A footing must extend below your local frost line — the depth to which the ground freezes in winter. That depth ranges from roughly 12 inches in warm climates to 48 inches or more in cold ones. The exact number is set by your local building code, and that's the figure to build to, not a rule of thumb from the internet.
This one detail separates structures that stand for decades from ones that crack, tilt, and pull apart after a single hard winter. Get the depth right and your deck, porch, fence, or foundation stays put. Get it wrong and frost will do the demolition for you.

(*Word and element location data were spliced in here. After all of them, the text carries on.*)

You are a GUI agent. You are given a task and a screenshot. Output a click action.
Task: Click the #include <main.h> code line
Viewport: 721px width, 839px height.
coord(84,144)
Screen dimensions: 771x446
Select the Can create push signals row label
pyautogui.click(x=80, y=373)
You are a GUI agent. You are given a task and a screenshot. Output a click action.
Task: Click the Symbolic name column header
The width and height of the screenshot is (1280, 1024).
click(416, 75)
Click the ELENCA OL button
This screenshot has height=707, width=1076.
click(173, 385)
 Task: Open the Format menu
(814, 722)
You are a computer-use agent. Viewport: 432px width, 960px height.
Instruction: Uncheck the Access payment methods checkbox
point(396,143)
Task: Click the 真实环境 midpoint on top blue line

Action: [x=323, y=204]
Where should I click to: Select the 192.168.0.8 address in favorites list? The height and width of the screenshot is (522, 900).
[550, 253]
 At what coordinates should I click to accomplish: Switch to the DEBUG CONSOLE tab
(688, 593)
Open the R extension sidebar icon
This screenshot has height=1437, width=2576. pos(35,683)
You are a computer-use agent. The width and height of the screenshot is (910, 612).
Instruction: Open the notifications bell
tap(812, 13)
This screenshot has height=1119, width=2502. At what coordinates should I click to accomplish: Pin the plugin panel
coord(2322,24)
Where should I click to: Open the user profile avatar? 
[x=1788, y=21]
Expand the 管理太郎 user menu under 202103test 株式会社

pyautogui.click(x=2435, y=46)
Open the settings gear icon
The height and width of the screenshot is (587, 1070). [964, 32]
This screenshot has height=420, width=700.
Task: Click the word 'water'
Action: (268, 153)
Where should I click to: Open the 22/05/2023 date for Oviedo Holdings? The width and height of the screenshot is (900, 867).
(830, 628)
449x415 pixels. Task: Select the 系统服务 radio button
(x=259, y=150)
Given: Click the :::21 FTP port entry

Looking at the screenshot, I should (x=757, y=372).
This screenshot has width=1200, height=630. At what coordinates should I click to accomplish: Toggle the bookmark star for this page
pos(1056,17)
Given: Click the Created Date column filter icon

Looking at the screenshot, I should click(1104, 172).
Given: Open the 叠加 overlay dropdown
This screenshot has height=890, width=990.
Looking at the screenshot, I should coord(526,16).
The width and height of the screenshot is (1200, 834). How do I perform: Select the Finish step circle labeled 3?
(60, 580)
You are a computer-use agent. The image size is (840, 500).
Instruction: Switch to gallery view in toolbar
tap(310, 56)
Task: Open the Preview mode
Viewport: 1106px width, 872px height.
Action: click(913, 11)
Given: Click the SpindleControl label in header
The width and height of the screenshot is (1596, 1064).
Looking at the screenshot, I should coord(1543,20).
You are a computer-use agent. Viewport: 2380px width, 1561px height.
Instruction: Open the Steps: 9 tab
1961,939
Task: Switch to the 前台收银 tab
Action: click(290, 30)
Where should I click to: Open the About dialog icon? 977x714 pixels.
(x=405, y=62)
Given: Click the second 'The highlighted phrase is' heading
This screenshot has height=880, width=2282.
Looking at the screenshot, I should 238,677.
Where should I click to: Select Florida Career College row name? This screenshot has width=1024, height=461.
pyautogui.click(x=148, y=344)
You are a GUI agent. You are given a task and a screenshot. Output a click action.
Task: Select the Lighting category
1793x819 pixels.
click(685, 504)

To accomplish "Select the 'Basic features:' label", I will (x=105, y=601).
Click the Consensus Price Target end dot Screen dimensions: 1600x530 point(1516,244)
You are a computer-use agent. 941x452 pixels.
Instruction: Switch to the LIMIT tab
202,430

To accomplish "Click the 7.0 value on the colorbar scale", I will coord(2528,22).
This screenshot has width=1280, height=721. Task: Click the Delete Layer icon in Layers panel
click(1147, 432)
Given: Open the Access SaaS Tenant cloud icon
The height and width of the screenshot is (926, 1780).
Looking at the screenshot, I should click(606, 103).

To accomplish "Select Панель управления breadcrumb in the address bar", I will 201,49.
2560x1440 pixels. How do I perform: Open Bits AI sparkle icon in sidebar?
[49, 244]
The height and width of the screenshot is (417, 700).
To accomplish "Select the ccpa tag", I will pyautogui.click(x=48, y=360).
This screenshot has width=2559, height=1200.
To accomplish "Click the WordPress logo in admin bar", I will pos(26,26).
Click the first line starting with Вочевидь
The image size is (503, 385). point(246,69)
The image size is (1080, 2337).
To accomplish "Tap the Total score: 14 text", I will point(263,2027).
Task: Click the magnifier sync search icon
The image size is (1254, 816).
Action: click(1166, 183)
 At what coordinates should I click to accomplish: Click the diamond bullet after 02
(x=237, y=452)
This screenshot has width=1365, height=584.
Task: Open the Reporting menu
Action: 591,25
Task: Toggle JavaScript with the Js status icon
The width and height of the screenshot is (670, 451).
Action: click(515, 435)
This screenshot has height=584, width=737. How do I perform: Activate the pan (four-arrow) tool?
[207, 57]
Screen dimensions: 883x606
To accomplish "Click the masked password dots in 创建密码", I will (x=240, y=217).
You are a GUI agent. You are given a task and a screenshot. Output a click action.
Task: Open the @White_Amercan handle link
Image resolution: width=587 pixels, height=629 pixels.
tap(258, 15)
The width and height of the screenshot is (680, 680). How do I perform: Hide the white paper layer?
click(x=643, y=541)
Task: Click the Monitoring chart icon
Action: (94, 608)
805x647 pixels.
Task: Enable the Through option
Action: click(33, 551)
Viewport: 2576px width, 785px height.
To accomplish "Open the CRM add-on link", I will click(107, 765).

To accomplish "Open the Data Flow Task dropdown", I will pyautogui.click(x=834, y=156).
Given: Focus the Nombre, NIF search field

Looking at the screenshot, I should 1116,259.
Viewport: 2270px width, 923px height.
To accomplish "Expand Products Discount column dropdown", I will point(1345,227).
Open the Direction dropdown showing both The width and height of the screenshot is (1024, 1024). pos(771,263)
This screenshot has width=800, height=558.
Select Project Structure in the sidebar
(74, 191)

What frost heave actually does
When water in the soil freezes, it expands. If a footing sits above the frost line, that expanding, freezing soil pushes up against the bottom of the footing and lifts it — that's frost heave. The next thaw lets it settle, often unevenly. Repeat that cycle every winter and your posts rise, your slab cracks, and doors stop closing.
The fix is simple in concept: put the bottom of the footing below the deepest frozen layer. Down there the soil never freezes, so there's nothing to heave the footing upward. The footing bears on stable ground that stays the same temperature year-round.
Depth by region — and why you still must check code
Frost line depth tracks your climate. As a rough orientation:
- Warm / mild climates (much of the South and coastal areas): around 12 inches, sometimes less where the ground rarely freezes.
- Temperate climates (Mid-Atlantic, lower Midwest): commonly 24 to 36 inches.
- Cold climates (Upper Midwest, Northeast, Mountain West): 42 to 48 inches or more.
Treat these as a sanity check, not a spec. Two houses a few miles apart can have different code-required depths because of soil type, elevation, and local frost history. Before you dig, call or look up your local building department and use their published frost depth. Many footing jobs also require a permit and an inspection of the open hole before you pour — skipping that can mean tearing out finished work.
The frost line isn't a national number. It's a local one, written into your code for a reason.
Footing basics beyond depth
Depth gets the most attention, but a sound footing needs a few more things right:
- Width. The footing must be wider than the post or wall it carries so the load spreads onto enough soil. A common minimum is twice the width of the supported element, but your code or plan specifies it.
- Bearing on undisturbed soil. Pour onto firm, undisturbed ground — not loose backfill, which will settle.
- Below-grade protection. In freezing climates, keep the footing draining well so water doesn't collect and freeze around it.
For a slab-on-grade structure rather than a post-and-footing build, the slab itself follows different rules — see how thick should a concrete slab be for thickness and base requirements. Footings and slabs solve different problems: footings beat frost, slabs spread load.
Estimating the concrete for footings
Footings are usually small individual pours, but they add up across a deck or fence line. To size them, calculate the volume of each footing (a cylinder for a tube form, a box for a continuous footing) and multiply by the number of holes. The concrete calculator handles this — feed it your diameter or dimensions and depth.
Because each footing is modest in volume, bags almost always make sense here rather than ordering a truck. As a reference, an 80-lb bag yields 0.60 cubic feet of mixed concrete, so a 12-inch-diameter footing poured 48 inches deep — about 3.1 cubic feet — needs roughly 5 to 6 bags each. Mix small, consistent batches in a concrete mixing tub and pour each hole in one go.
Once poured, give footings time before you load them with framing — the same curing rules apply, which you'll find in concrete curing time.
The practical wrap-up
The whole job comes down to one number: dig the bottom of every footing below your local frost line, confirmed with your building department, not guessed. Pour onto undisturbed soil, make the footing wide enough for the load, and respect the curing window before you build on top. Estimate your bags in the concrete calculator and you can usually pour each footing in one go. Measure twice. Buy once.